▶ Required work
Could you transcribe exactly the lines below, from the line with "Identify the click" through the line with "[open search] (58, 23)", and nothing else, leaving out the pictures?

▶ The input

--

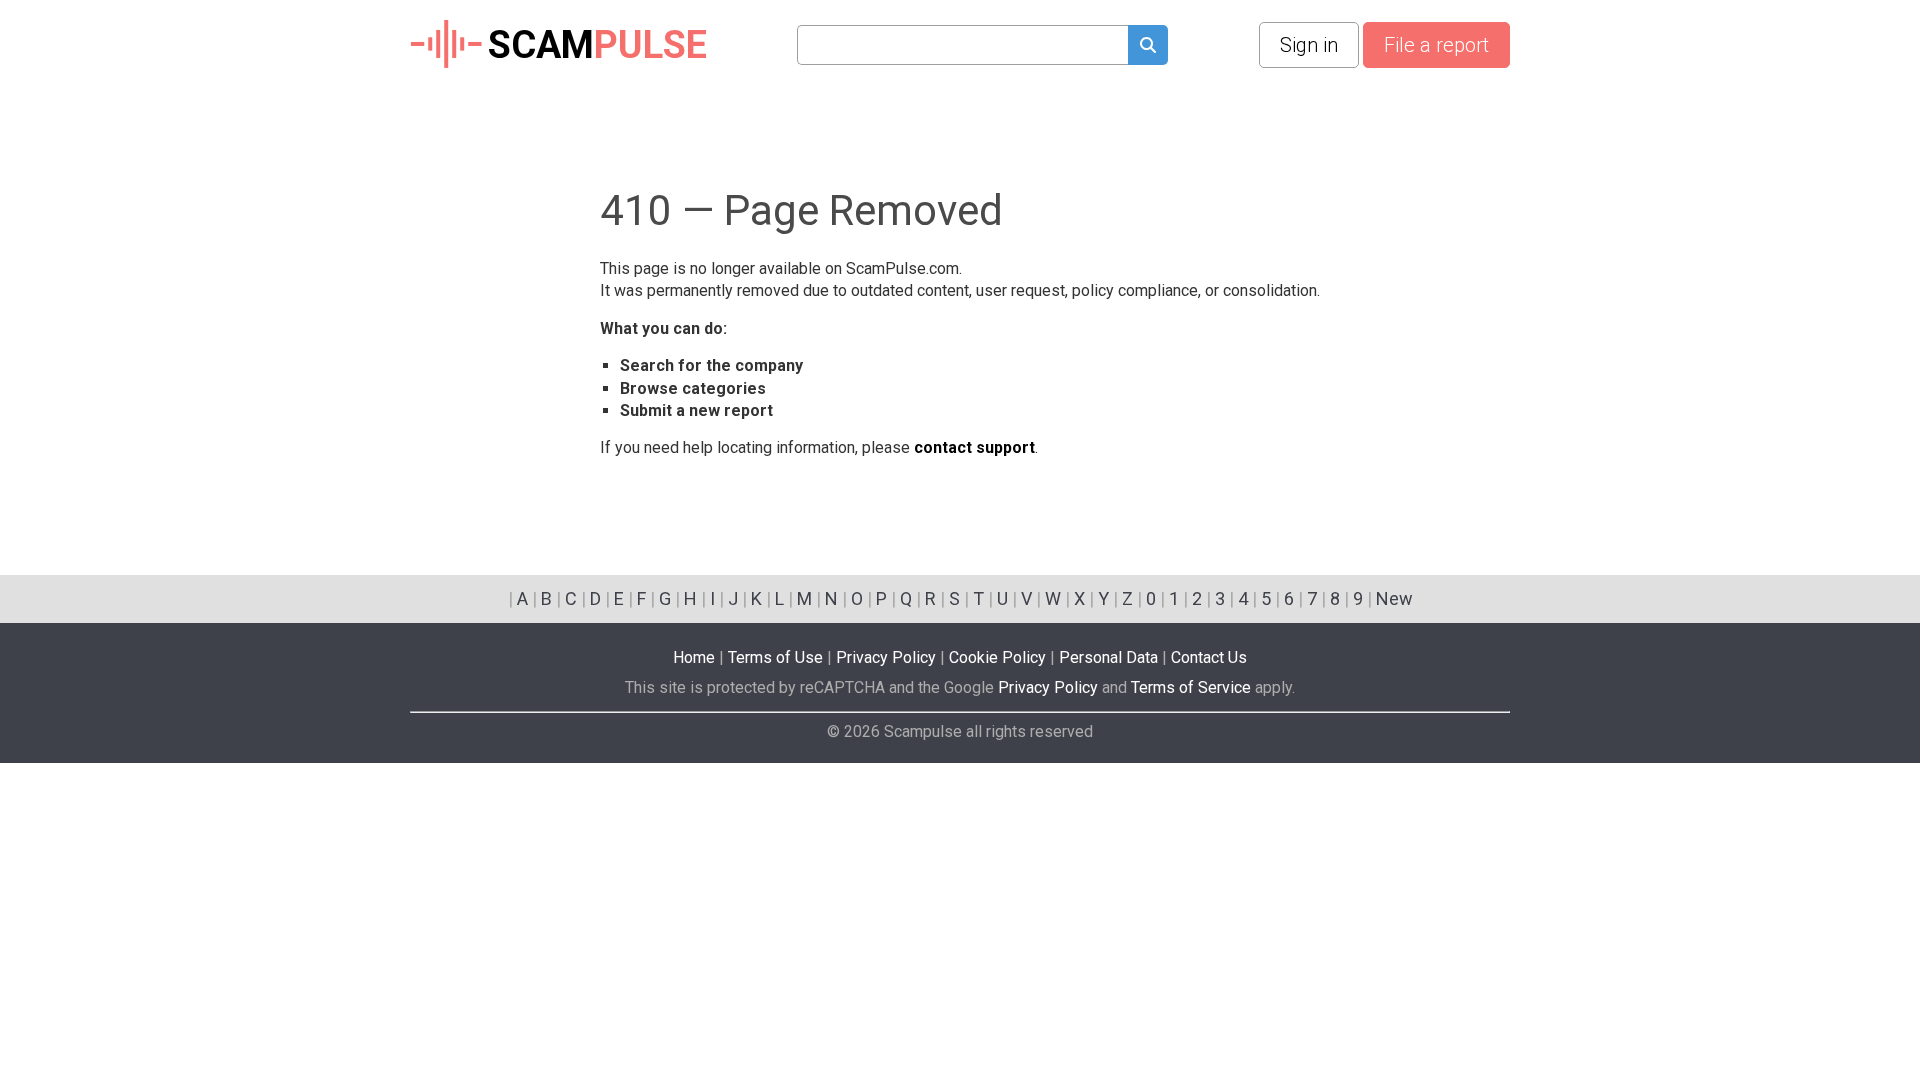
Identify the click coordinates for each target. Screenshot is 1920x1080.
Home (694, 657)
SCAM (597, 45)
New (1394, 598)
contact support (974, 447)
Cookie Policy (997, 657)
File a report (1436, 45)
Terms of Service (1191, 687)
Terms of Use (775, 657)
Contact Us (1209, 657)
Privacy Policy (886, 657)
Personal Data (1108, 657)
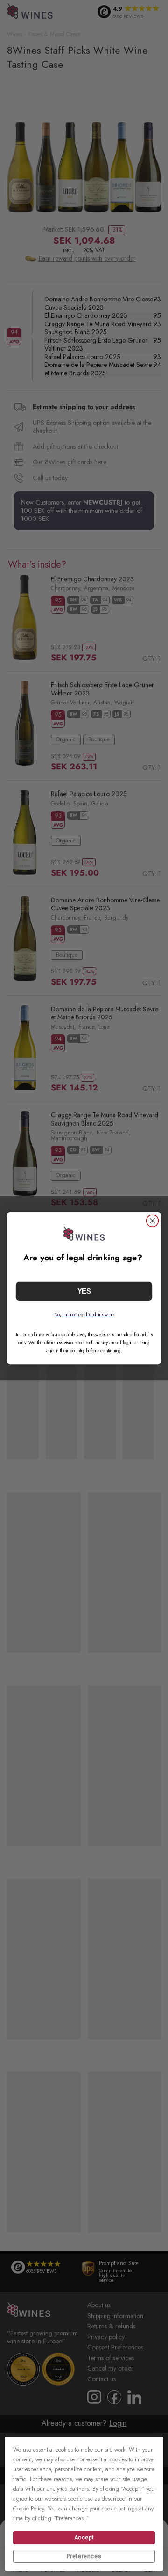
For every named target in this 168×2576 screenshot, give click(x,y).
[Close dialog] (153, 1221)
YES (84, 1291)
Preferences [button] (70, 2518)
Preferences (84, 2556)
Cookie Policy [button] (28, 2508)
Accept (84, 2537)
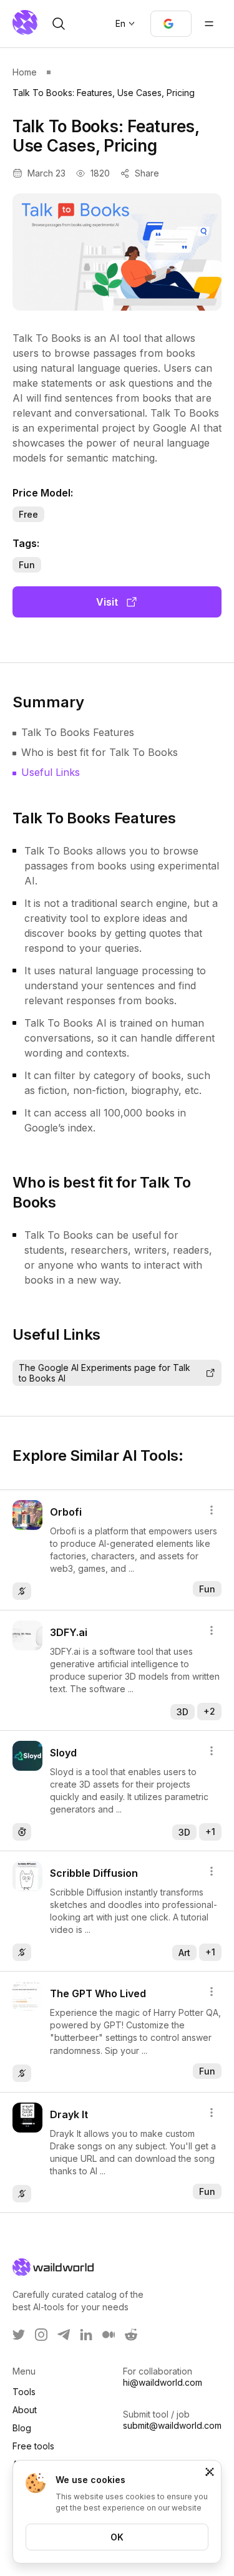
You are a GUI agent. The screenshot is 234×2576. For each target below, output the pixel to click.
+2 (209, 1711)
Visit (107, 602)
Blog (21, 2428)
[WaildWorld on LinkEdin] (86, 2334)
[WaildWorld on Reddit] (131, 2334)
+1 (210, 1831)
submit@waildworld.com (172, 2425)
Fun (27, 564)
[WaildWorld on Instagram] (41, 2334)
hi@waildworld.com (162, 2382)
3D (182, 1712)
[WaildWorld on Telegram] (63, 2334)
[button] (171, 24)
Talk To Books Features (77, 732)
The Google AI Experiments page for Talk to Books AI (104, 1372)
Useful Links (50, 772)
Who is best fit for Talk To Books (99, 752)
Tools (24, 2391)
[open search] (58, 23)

--

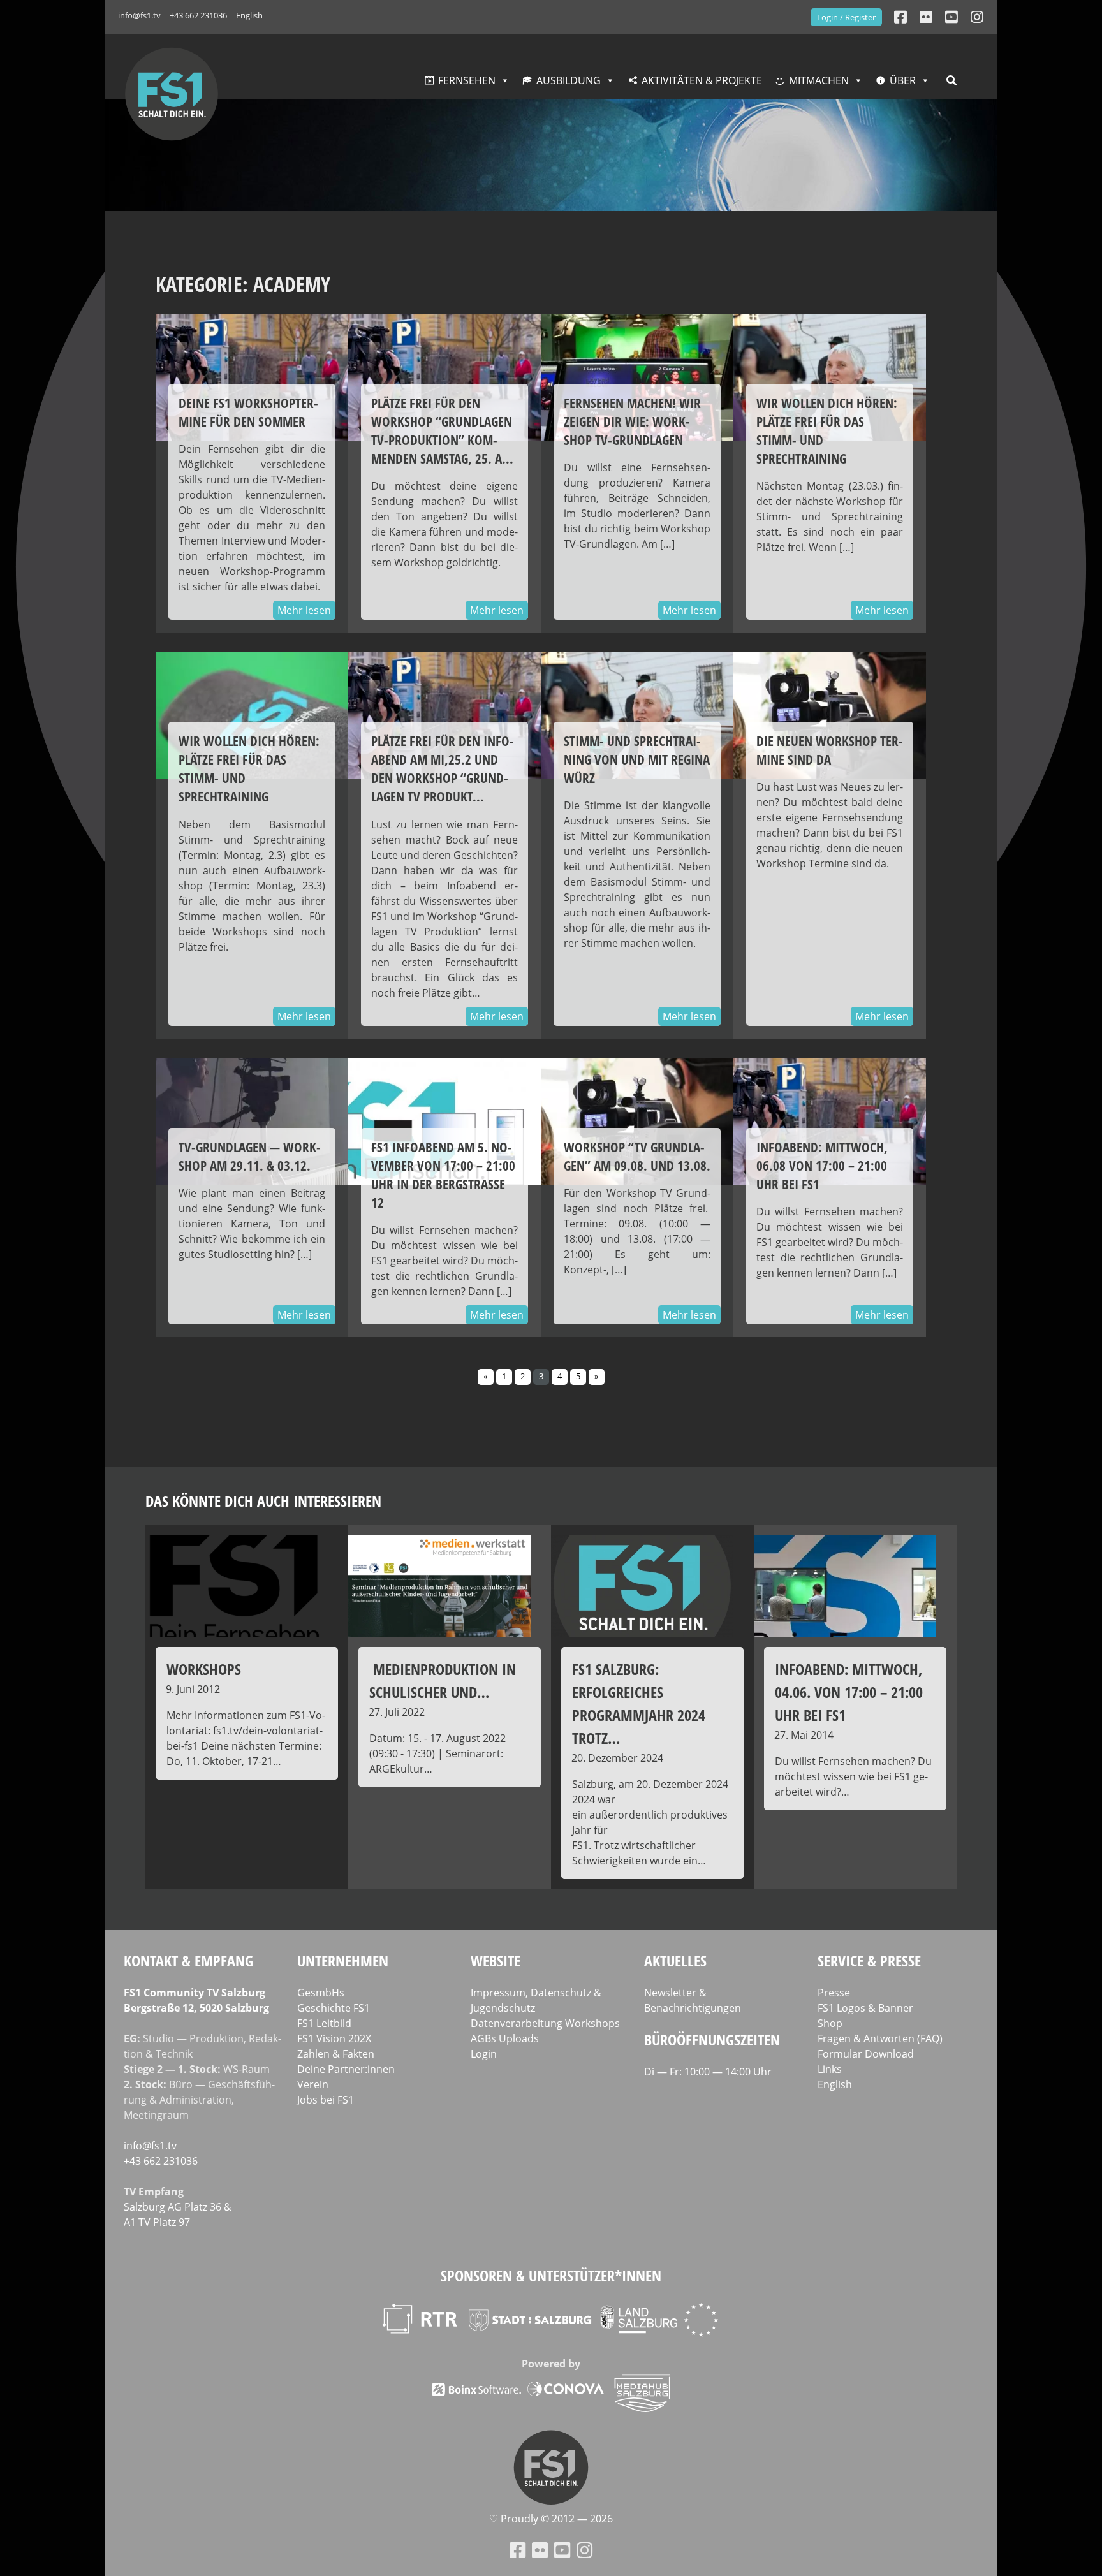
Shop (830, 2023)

--

▶ Task result
Identify the click coordinates for each target. Screenshot is 1920x1080.
Home (694, 657)
SCAM (597, 45)
New (1394, 598)
contact support (974, 447)
Cookie Policy (997, 657)
File a report (1436, 45)
Terms of Service (1191, 687)
Terms of Use (775, 657)
Contact Us (1209, 657)
Privacy Policy (886, 657)
Personal Data (1108, 657)
For every named target in this 168×2576 screenshot, give click(x,y).
[Close dialog] (153, 1221)
YES (84, 1291)
Preferences [button] (70, 2518)
Preferences (84, 2556)
Cookie Policy [button] (28, 2508)
Accept (84, 2537)
You are a GUI agent. The screenshot is 234×2576. For each target below, output the pixel to click.
+2 (209, 1711)
Visit (107, 602)
Blog (21, 2428)
[WaildWorld on LinkEdin] (86, 2334)
[WaildWorld on Reddit] (131, 2334)
+1 (210, 1831)
submit@waildworld.com (172, 2425)
Fun (27, 564)
[WaildWorld on Instagram] (41, 2334)
hi@waildworld.com (162, 2382)
3D (182, 1712)
[WaildWorld on Telegram] (63, 2334)
[button] (171, 24)
Talk To Books Features (77, 732)
The Google AI Experiments page for Talk to Books AI (104, 1372)
Useful Links (50, 772)
Who is best fit for Talk To Books (99, 752)
Tools (24, 2391)
[open search] (58, 23)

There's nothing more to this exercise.